Preferably the infrared sensor element, the light projecting element and the light receiving element may be mounted on a common circuit board. This is particularly advantageous in that since only one circuit board is sufficient, the structure of the security sensor can be simplified.
Also preferably, the carrier body comprises a support base for supporting the infrared sensor element, the light projecting element and the light receiving element, a casing and a lens which defines the incident side enclosure and fitted to the casing with the infrared sensor element, the light projecting element and the light receiving element being covered by the casing and the lens. The first and second light guide members may then be positioned on the casing at respective locations adjacent the lens. This arrangement is directed to the security sensor of a type wherein the lens exposed to the outside is used to cover frontward of the detecting elements.

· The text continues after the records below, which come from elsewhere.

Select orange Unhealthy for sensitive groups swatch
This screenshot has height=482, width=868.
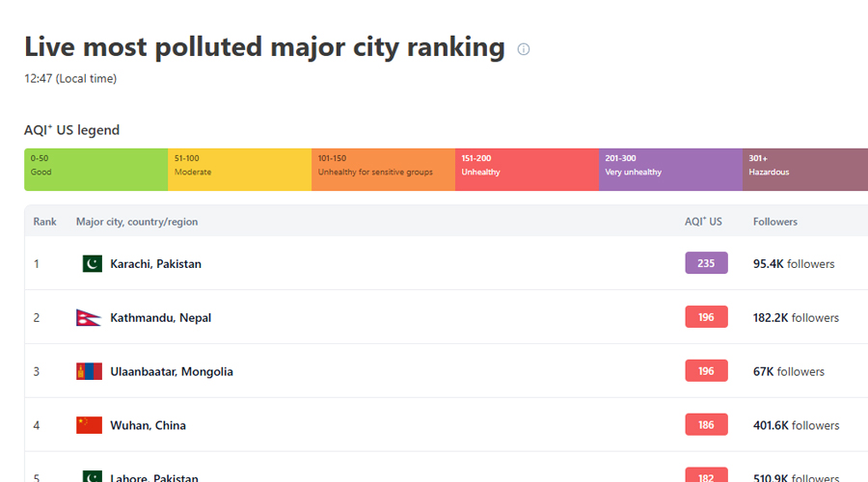383,170
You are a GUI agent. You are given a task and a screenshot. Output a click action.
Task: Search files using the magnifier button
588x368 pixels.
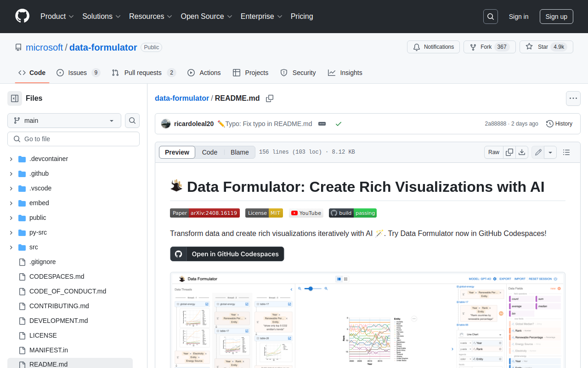tap(132, 121)
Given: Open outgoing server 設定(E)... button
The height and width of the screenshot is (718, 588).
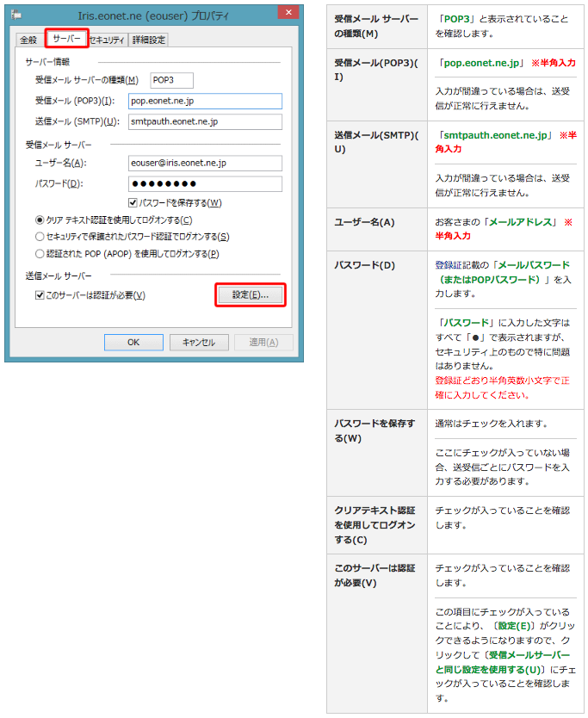Looking at the screenshot, I should click(x=250, y=294).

Again, the carrier body may comprise a support base for supporting the infrared sensor element, the light projecting element and the light receiving element, and a cover which defines the incident side enclosure and fitted to the support base so as to enclose the infrared sensor element, the light projecting element and the light receiving element, and wherein the first and second light guide members are positioned on the cover at respective locations spaced a distance from each other. This arrangement is directed to the security sensor of a type wherein the cover is used to enclose the circuit boards including the infrared sensor element.